Looking back on his time at Camphill, Nicolo reflects that “the musical was where I feel [my] impact was the most tangible because it was able to pull residents and coworkers from different houses and show how much they’re able to offer. We used that as a catalyst to create this wonderful, beautiful thing and leave our mark on the community.” Nicolo recalls being especially grateful that he got to take on this challenge as a first-year coworker, saying “what I appreciated about Camphill is that they try to value everyone and what each person brings to the table. (Watch “Jimmy’s Journey” above or here.)
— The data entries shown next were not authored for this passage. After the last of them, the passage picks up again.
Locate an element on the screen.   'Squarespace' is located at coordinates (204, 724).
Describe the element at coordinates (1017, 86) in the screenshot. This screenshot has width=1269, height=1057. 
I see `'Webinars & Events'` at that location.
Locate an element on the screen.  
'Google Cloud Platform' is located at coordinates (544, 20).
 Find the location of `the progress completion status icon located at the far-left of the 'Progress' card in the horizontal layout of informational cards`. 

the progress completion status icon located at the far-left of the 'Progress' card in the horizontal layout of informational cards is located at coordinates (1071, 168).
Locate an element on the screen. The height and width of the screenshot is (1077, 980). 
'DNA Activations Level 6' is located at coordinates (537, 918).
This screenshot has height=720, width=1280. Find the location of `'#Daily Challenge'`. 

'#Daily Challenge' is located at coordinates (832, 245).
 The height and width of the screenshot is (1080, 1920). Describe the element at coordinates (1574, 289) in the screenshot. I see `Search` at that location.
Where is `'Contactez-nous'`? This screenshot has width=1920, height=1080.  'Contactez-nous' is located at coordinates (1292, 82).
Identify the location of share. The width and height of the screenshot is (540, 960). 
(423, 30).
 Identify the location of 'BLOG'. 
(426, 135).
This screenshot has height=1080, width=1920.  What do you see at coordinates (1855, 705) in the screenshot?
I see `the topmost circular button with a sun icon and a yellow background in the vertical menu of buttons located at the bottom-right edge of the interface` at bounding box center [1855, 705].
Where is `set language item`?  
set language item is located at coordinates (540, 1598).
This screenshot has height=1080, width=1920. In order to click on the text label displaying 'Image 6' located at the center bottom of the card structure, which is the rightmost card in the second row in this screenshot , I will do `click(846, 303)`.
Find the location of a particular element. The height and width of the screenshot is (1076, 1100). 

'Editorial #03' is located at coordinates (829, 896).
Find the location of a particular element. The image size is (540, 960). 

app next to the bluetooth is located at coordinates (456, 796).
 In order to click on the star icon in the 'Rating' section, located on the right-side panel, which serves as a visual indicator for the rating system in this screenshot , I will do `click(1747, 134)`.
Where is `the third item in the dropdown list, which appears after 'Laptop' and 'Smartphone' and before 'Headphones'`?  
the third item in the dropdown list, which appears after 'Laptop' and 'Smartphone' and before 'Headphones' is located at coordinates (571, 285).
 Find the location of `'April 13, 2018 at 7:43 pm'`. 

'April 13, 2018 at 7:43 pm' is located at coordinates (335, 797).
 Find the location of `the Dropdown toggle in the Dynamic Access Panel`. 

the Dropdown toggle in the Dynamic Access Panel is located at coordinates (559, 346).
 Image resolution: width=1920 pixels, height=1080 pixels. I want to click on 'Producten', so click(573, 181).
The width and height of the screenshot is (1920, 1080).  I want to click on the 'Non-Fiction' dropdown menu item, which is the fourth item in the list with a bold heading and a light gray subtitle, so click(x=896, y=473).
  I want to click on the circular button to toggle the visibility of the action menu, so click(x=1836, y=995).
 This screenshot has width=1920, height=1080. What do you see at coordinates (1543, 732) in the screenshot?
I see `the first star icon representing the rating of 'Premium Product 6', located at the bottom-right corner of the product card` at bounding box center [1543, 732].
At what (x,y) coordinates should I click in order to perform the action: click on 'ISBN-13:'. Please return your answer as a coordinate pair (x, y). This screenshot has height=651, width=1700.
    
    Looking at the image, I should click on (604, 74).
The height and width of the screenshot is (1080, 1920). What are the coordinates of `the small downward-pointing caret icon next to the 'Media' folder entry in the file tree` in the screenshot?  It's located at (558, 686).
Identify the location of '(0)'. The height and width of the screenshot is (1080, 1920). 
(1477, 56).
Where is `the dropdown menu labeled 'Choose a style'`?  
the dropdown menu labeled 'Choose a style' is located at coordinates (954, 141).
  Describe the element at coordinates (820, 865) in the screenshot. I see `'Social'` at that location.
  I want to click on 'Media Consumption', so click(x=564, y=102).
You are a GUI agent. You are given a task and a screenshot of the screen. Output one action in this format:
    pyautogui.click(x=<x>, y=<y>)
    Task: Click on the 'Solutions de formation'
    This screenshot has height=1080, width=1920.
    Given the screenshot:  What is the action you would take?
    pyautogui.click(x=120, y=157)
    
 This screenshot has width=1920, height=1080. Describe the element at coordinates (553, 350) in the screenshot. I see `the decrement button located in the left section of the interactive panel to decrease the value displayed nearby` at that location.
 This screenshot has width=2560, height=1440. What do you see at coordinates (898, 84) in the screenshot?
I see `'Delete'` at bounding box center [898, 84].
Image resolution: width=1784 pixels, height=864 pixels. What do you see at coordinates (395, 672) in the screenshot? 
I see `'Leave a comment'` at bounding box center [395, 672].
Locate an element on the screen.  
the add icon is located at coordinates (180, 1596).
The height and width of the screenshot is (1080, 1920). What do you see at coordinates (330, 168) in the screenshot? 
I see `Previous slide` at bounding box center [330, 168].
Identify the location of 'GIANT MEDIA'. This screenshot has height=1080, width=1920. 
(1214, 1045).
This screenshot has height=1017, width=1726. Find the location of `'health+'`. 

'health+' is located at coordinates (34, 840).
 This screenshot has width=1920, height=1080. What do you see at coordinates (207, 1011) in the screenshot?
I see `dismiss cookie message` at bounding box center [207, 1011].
Just as Nicolo left his impact on Camphill Village Minnesota, he continues to feel the village’s impact on him. “A big thing I learned from the adults with disabilities” Nicolo says, “is that they couldn’t care less about… whether you own a Tesla or have an expensive house. At the end of the day, what they care about is what it truly means to be a human. [Their perspective was] ‘if you give me a hug and you care for me, that’s what I’m going to be invested in.’”
This lesson in mind, Nicolo found that “Camphill forced me to focus on balanc[ing] everything out. It was the first time in my life where I was truly able to focus on parts of my life outside of school, and it gave me a wake up call. My wellness routine got a lot better, and I’m very grateful for what Camphill gave me.”
“Right before going into Camphill I sort of loosely came out as queer,” Nicolo continues, “When I came into Camphill it was such a safe and welcoming community that I fully came out as gay while there. Camphill provided me with the scaffolding to find my authentic self. I’m grateful because medical school is the first chapter that I’m entering as my authentic self. I didn’t enter Camphill that way, but I found myself along the way.”